One of the largest jet fuel traders in the region, CAO supplies to over 40 international airports and some 30 – 40% of domestic demand on a cost-plus basis.

In detailing the company’s strengths, the analysts say: “CAO has a 30% dividend pay-out policy and will continue to observe this despite the current challenging operating conditions. CAO has a strong balance sheet of USD407m (50% net cash-to-equity, no debt), and is not averse to taking on debt financing if a suitable M&A candidate comes along”.

Back home, SIA Engineering – an aviation maintenance, repair and overhaul company – has been quivering from the heft of the Covid-19 bug. This caused its 1QFY21 revenue/net profit to fall 54%/74% respectively as flight frequencies handled a historic low.

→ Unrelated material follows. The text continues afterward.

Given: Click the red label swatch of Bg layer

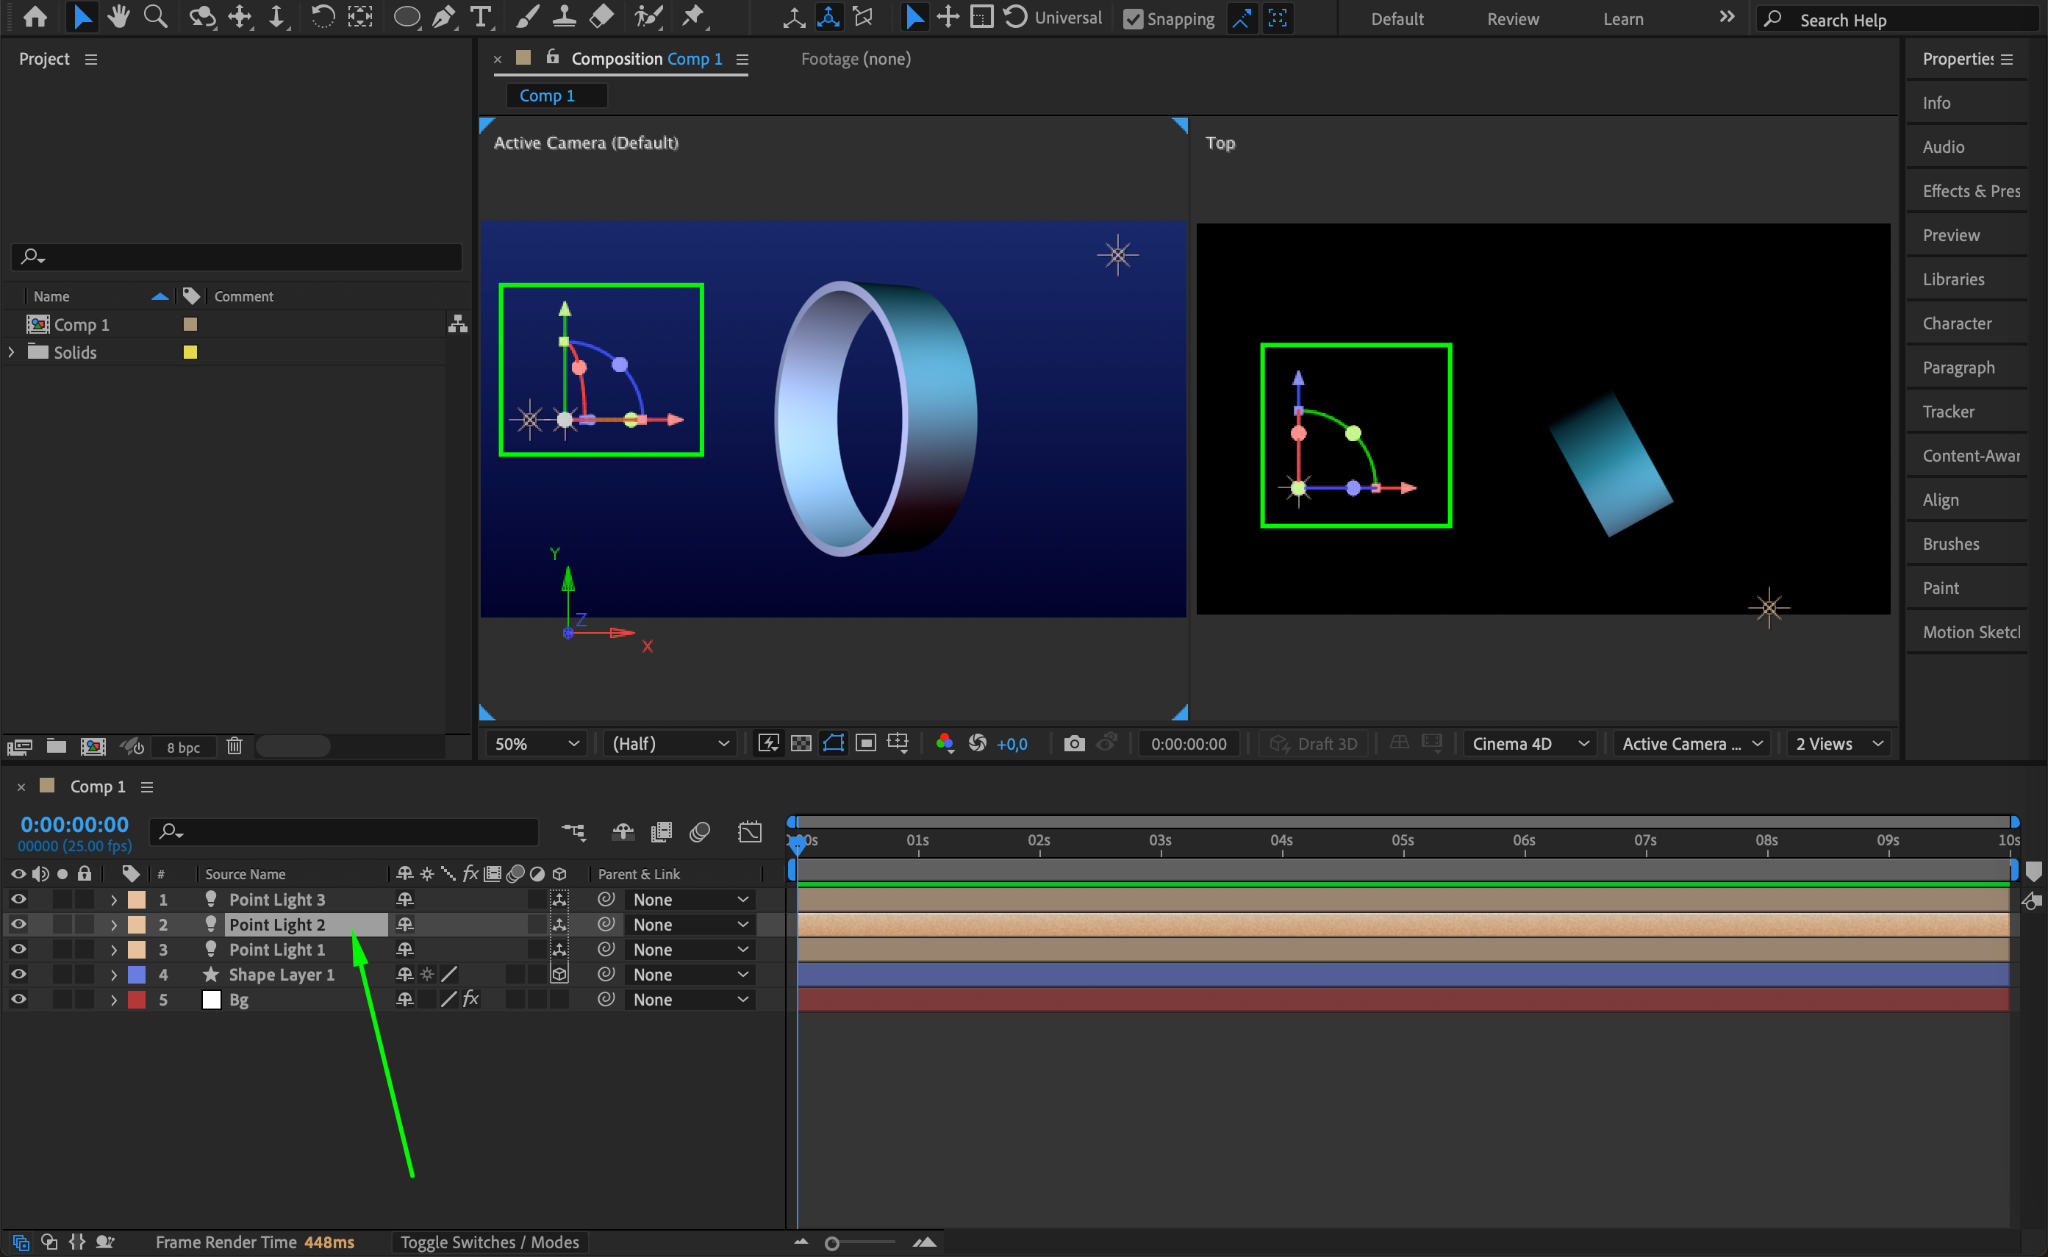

“If not for government support schemes, such as the jobs support scheme, it would have recorded a loss of SGD36.7 million,” MKE analysts estimate. 

Still, the trio see merits in the company from the imposition of safely measures, prudent financial management and positioning itself for a recovery.

“Management believes its strong balance sheet (cash balance of SGD562.6 million and little debt) is sufficient to help SIAEC weather the COVID-19 pandemic,” they observe.

“When flights resume, segments such as line maintenance are expected to recover the fastest, followed by other segments”.